IT Budget Aligned With Company Priorities?

When technology professionals submit an IT budget, the expenditures tend to garner considerable scrutiny. That’s largely because many items in an IT budget are less tangible and more challenging to link to company goals than some others.

For example, when a construction company foreperson submits a budget, it’s typically filled with items you can touch. Tools such as nail guns, air compressors, and drills, enjoy a direct cognitive link to business goal achievement. Budget line items such as software, firewalls, and Virtual Private Networks, do not necessarily appear as closely related to company priorities. In reality, nothing could be further from the truth.

Although IT budgets are chock full of items you cannot hold in your hand, they are just as vital to goal achievement as a carpenter’s hammer. But the challenge going forward will be tightening the relationship between IT budgets and priorities as companies look to streamline expenses.

IT budget planning in Boston

Emerging IT Budgetary Challenges

It’s not uncommon for CFOs to have a broad framework for departmental budget expectations. This will typically be driven by the prior year’s success or challenges. Coming off unexpected downturns routinely have decision-makers looking to cut costs across the board. Explaining why IT should expand and not contract may be an uphill debate, but one necessary to maintain technical proficiency and ensure cybersecurity. These are logical steps that can be articulated to demonstrate why IT budgets must remain robust to support company priorities.

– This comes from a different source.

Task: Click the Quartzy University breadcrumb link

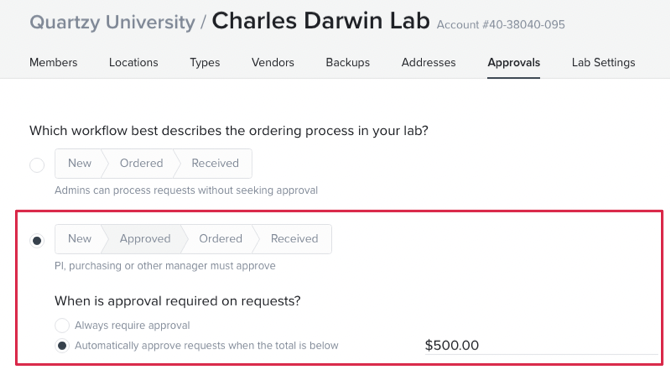Action: 112,22
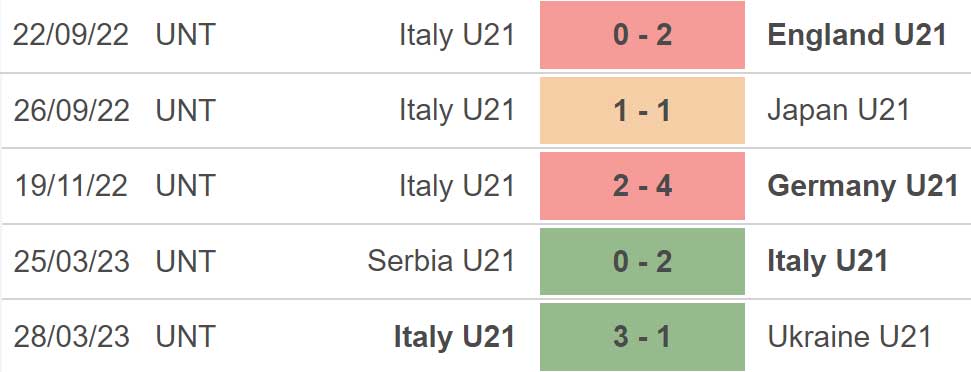Viewport: 971px width, 372px height.
Task: Select Germany U21 team name
Action: 863,186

  • Highlight Budget Goals and Company Priorities
  • Highlight Related IT Expenditures to Goal Achievement
  • Drill Down on IT Necessities that Link Spending with Priorities
  • Indicate How IT Budgets Prove Cost-Effective

Most technology budgets tend to increase year-over-year because they drive workforce productivity and connectivity. There’s little doubt that IT now forms a foundation for goal achievement. But following times of economic disruption, CFOs may be less receptive to another uptick.

Industry IT Budgets by the Numbers

Recent Deloitte Insights data indicates that only 2 percent of companies increased their IT increases from 2015 to 2018. The following sector investment breakdown of total revenue investment points to underfunded IT and business priorities by extension.

  • Banking & Securities: 7.88 percent
  • Technology & Telecommunications: 6.47 percent
  • Insurance: 4.8 percent
  • Business & Professional Services: 4.64 percent
  • Education & Non-Profit Organizations: 4.54 percent
  • Travel, Media & Hospitality: 4.44 percent
  • Health Care Services: 4.26 percent
  • Energy & Resources: 2.31 percent
  • Manufacturing: 2.14 percent
  • Consumer Business & Retail: 2.03 percent
  • Construction & Infrastructure: 1.68 percent

According to the Deloitte data, the average IT budget across industries stands at 3.64 percent. While that seems like a frighteningly low investment threshold, the line-item detail proves even less inspirational in terms of goal achievement.

“Many CIOs describe a significant gap between business leadership’s expectations of IT and corresponding financial support. Seventy-two percent of CIOs say projects that are most appealing to CEOs and executive leadership are those that generate revenue or focus on innovation and emerging technology,” the Deloitte report states. Yet the average IT department invests more than half (55 percent) of its technology budget on maintaining business operations and only 19 percent on building innovative new capabilities.”

Making a case for innovation investment maybe the pressure point advocates require to get entrepreneurs, CEOs, and other decision-makers on board with leveraging IT budgets to increase profit-driving priorities and capital expenditure reductions.

For example, organizations that recently increased their remote workforce capabilities have a golden opportunity to continue work-from-home strategies. This, in turn, hands CFOs a sound reason to eliminate expenses associated with brick-and-mortar facilities and in-house networks. When making a case for IT innovation, such investments typically lower overall expenses while delivering on company priorities.